Switching to a new animal model is tough — I have a mouse neuroscience background and joined a postdoc lab that used mice and flies; I was the only person working with jellyfish, but had no experience. One of my goals is now to optimize and simplify this whole process so that when other labs want to start working with jellyfish we have a simple aquaculture platform to get them started, even if they have no experience.

In addition to the fact that these things are tiny and transparent, the main reason that we chose this particular species is because it has an amazing life cycle that makes it an exciting laboratory animal.

They have separate sexes that spawn daily with the fertilized eggs developing into larvae that then metamorphose into polyps. We grow these polyps on microscope slides, where they form colonies that are thought to be immortal. These colonies are then constantly releasing jellyfish, which are all genetically identical “clones” that can be used for experiments. That means that once you create a genetically modified strain, like a transgenic line or a knockout, you can keep it forever as a polyp colony — and since the animals are so small, we can culture them in large numbers in the lab.

There’s still a huge amount of foundational work to do, like characterizing their behavioral repertoire and nervous system organization. It’s shocking how little we know about the basics of jellyfish biology — particularly considering that they kill more people per year than sharks and stingrays combined — and the more we look into it, the more questions there are.

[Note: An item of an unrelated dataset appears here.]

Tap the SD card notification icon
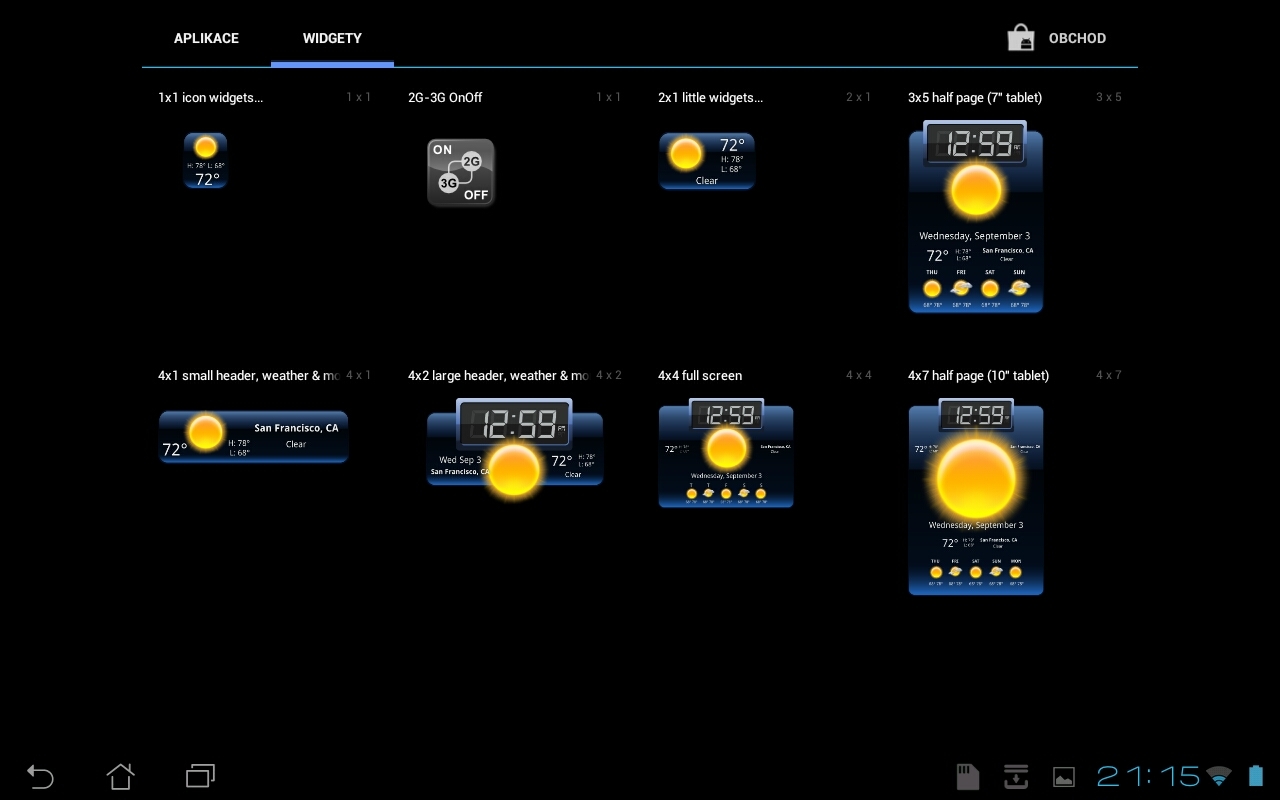coord(967,776)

Q: What drew you to a faculty position at MIT?

A: I wanted to be in a department that does fundamental research, is enthusiastic about basic science, is open-minded, and is very diverse in what people work on and think about. My goal is also to be able to ultimately link mechanisms at the molecular and cellular level to organismal behavior, which is something that [the] MIT [Department of] Biology is particularly strong at doing. It’s been an exciting first few months! MIT Biology is such an amazing place to do science and it’s been wonderful how enthusiastic and supportive everyone in the department has been.

I was additionally drawn to MIT by the broader community and have already found it so easy to start collaborations with people in neuroscience, engineering, and math. I’m also thrilled to have recently become a member of The Picower Institute for Learning and Memory, which further enables these collaborations in a way that I believe will be transformational for the work in my lab.

It’s a new lab. It’s a new organism. There isn’t a huge, well-established field that is taking these approaches. There’s so much we don’t know, and so much that we have to establish from scratch. My goal is for my lab to have a sense of adventure and fun, and I’m really excited to be doing that here in MIT Biology.